Answer
(a) $\mu_k = 0.078$
(b) The decrease in the bullet's kinetic energy is 248 J.
(c) The kinetic energy of the block is 0.441 J.
Work Step by Step
(a) We can use conservation of momentum to find the speed of the block just after the collision. Let $A$ be the bullet and let $B$ be the block.
$m_A~v_{A2}+m_B~v_{B2} = m_A~v_{A1}$
$v_{B2} = \frac{m_A~v_{A1}-m_A~v_{A2}}{m_B}$
$v_{B2} = \frac{(0.00400~kg)(400~m/s)-(0.00400~kg)(190~m/s)}{0.800~kg}$
$v_{B2} = 1.05~m/s$
We can find the rate of deceleration of the block.

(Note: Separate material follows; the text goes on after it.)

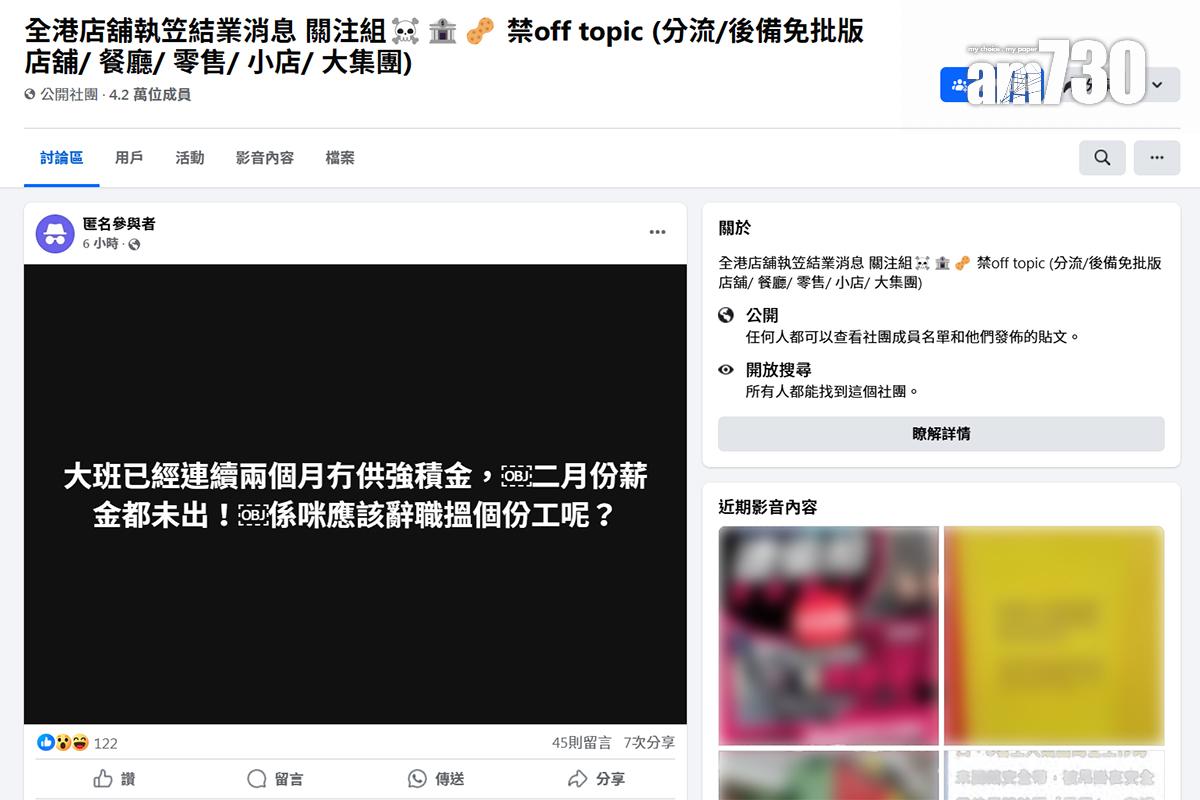
Task: Click the group search magnifier icon
Action: tap(1102, 158)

$a = \frac{v^2-v_{B2}^2}{2x}$
$a = \frac{0-(1.05~m/s)^2}{(2)(0.720~m)}$
$a = -0.766~m/s^2$
We can use the magnitude of acceleration to find the coefficient of kinetic friction.
$F_f = ma$
$mg~\mu_k = ma$
$\mu_k = \frac{a}{g}$
$\mu_k = \frac{0.766~m/s^2}{9.80~m/s^2}$
$\mu_k = 0.078$
(b) $K_1 = \frac{1}{2}m_A~v_{A1}^2$
$K_1 = \frac{1}{2}(0.004~kg)(400~m/s)^2$
$K_1 = 320~J$
$K_2 = \frac{1}{2}m_A~v_{A2}^2$
$K_2 = \frac{1}{2}(0.004~kg)(190~m/s)^2$
$K_2 = 72.2~J$
$\Delta K = K_2-K_1$
$\Delta K = 72.2~J - 320~J$
$\Delta K = -248~J$
The decrease in the bullet's kinetic energy is 248 J.
(c) $K_B = \frac{1}{2}m_B~v_{B2}^2$
$K_B = \frac{1}{2}(0.800~kg)(1.05~m/s)^2$
$K_B = 0.441~J$
The kinetic energy of the block is 0.441 J.